Corked Cures

Arthur J. Dodd, Glen Innes Pharmacist

When Arthur J. Dodd (1849-1923) arrived in Glen Innes, northern NSW, there was no telling the impact he would have over the next fifty years.

Born in Kent, England, he set his sights on becoming a chemist as a young person and, in his early twenties, honed his skills as a sick bay attendant for the Royal Navy. Arthur was able to immigrate to Australia by working as a dispenser aboard the Clio (a Navy warship) and immediately set to work as one of the first practising pharmacists in a shop on Grey Street in Glen Innes.

By 1901, he had established himself at a shop on the corner of Bourke and Grey streets where he supplied patent medications over the counter and dispensed his own formulas – a common practice at the time.

Like most pharmacists, Dodd would have dispensed his tonics in bottles embossed with his own name and sealed with a cork. He would have used a cork press, like this example from the area, for the job.
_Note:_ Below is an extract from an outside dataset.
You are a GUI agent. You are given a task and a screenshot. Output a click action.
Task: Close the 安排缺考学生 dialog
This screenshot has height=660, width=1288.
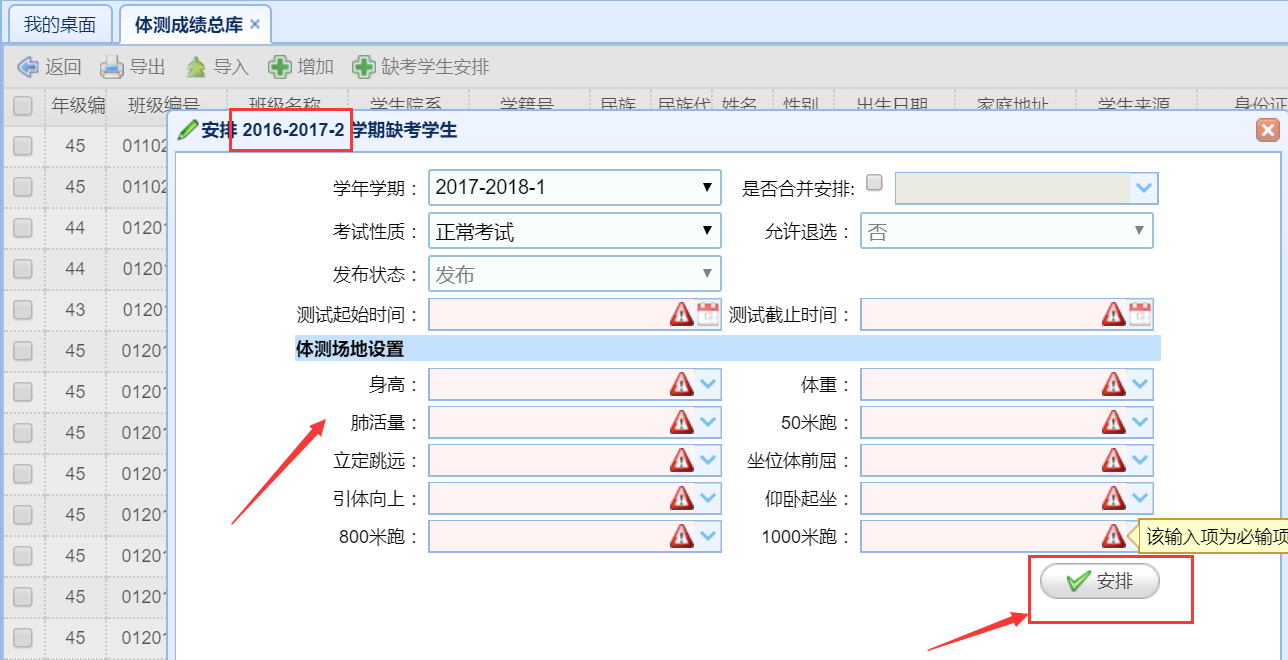(x=1267, y=130)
Made of cast iron, the press has several wells that compressed corks of various sizes to fit whichever bottle he was using.

Tonics were very popular at this time for their purported ability to settle a range of illnesses and discomforts. For example, Arthur stocked Clements’ Tonic which was advertised as a ‘radical cure’ that could restore ‘lost power and vigor’ from neuralgia, nervousness, ‘lassitude,’ and loss of appetite.

As well as medicines, Arthur sold other useful items such as spectacles, soaps, toothbrushes, razors, smelling salts, and even seeds for gardening. He took it another a step further by meeting the community’s need for a dentist and working on teeth in the backroom of his pharmacy.

The building where Arthur worked has since become heritage-listed and, funnily enough, has always housed a locally-owned pharmacy with pharmacist owners (it is presently called Timbs Pharmacy). Upon his passing, Arthur was remembered for being ‘a man of quiet and retiring disposition… Many kindly acts he did in a quiet and unostentatious way, while his innate gentlemanliness stamped him at all times as an Englishman of the good old type.’